И двинули к воротам.
Баня была знаменитая, на весь район одна — разный люд в ней мылся, обмахивался вениками: любого она готова была согреть и обновить...
Его мы увидели сразу, как остановился он у порога перед шумом льющейся воды, перебранкой тазов, привыкая к парной теплыни. Раскорячился неловко.
— Глянь-ка, а это кто пожаловал! — подбросил мочалку Зяблик.
— Мать честная! — сказал Харис.— Тоже мыться хочет.
— Место подыскивает. Худой-то! По животу паук ползет.
— Так то ж мочалка!
— А таз как держит, не руки, а крюки. Поскользнулся бы, вот потеха! Озирается, тут тебе не двор, чтоб командовать.
Коклихин нас не приметил, лишь скользнул глазами, больше по лавкам шарил, присматривал местечко. Костлявый, укрывающийся тазом, нелепый в наготе, с будто приклеенными волосами,— на какой-то миг он показался беспомощным, жалким, даже лишним посреди пошумливающих хозяйски людей, неустанного движения взлетающей хлопьями пены и распевного банного гула. Звуки здесь сталкивались, как шары, уносились под потолок, ушибались о стены, верещали, перекликались, затиснутые со всех сторон, но стоило затворить ладонями уши, тут же воцарялась полная тишь, как после обвала. Мутные ручьи змеились под ногами.
Во все глаза я глядел на Федора Коклихина, растерявшегося от перехлестывающего через край гомона,— уши мои были зажаты руками, и я будто наблюдал немое кино. Каким странным он мне привиделся! Остроплечий, разлапистый, с неморгающими глазами на перемученном лице. Точно вот его раздели и вывели к разгоряченной толпе, чтобы всласть исхлестать мочалками.

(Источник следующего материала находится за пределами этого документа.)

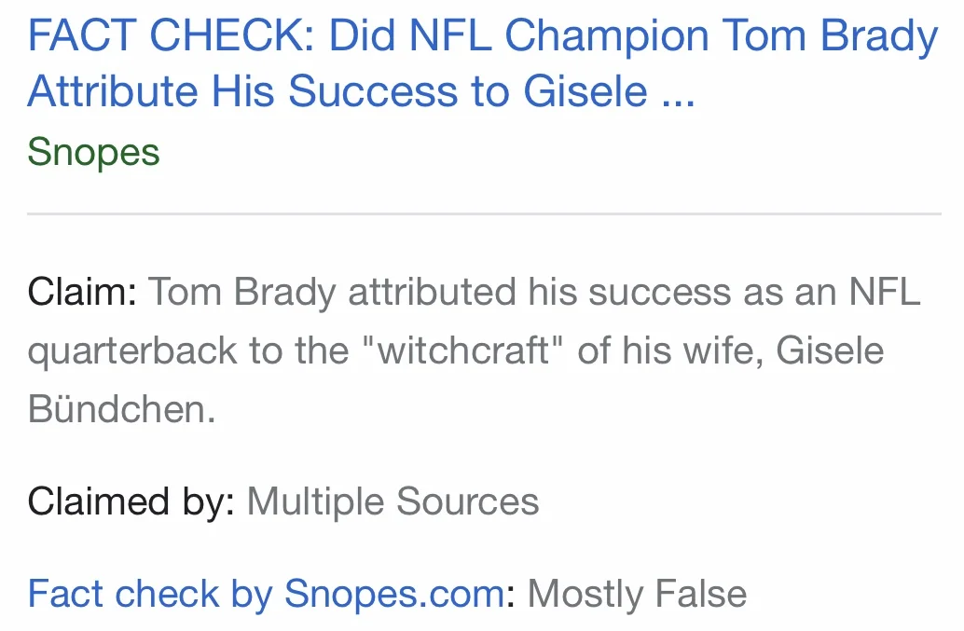Image resolution: width=964 pixels, height=631 pixels.
Task: Click the word "Champion" in the headline
Action: point(607,37)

Он прошел прямо в парную, нырнул в клубящийся пар. И мы, не сговариваясь, последовали за ним друг за дружкой, цепочкой, еще не зная зачем, притянутые неожиданным любопытством.

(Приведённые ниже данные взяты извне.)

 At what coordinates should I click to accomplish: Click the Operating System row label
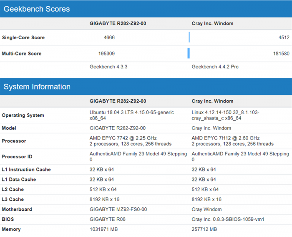23,115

В парной сгустился перегретый туман. На полке совсем было бело, там вздыхали и крякали разжарившиеся мужики. Коклихин отсиживался пока внизу, приноравливал дыхание к тугой жгучести пара. Мы-то его разглядели, выхватили целеньким из плотной завесы. Потолкались у двери и — назад, туда, где воздух насытит грудь, освежит голову.
— Собирается париться, а веника не захватил.
— Поклянчит — дадут. «Мне-е-е разочек только, братцы!»
— Проучить бы его...
— Вот-вот. Махнушки, что ли, на дороге валяются.
— В печке поди, сжег, о нас и не подумал.
— Ты, Рыжик, подежурь малость.
— Куда он денется?
— Как полезет париться, ты и дашь знак.
— А как рассидится?
— Больно ему надо задыхаться без толку. Сварится! Сам не попадайся на глаза, вертайся к нему задом. Подышать выходи. Ополаскивайся. Да не дрейфь!
Колесики-винтики закрутились, пружина сработала: ага, мы ему покажем! В ловушке он, сам напросился, пускай поматюкается. А с чего бы? Да мало ли с чего, это уж наша забота — приловчимся.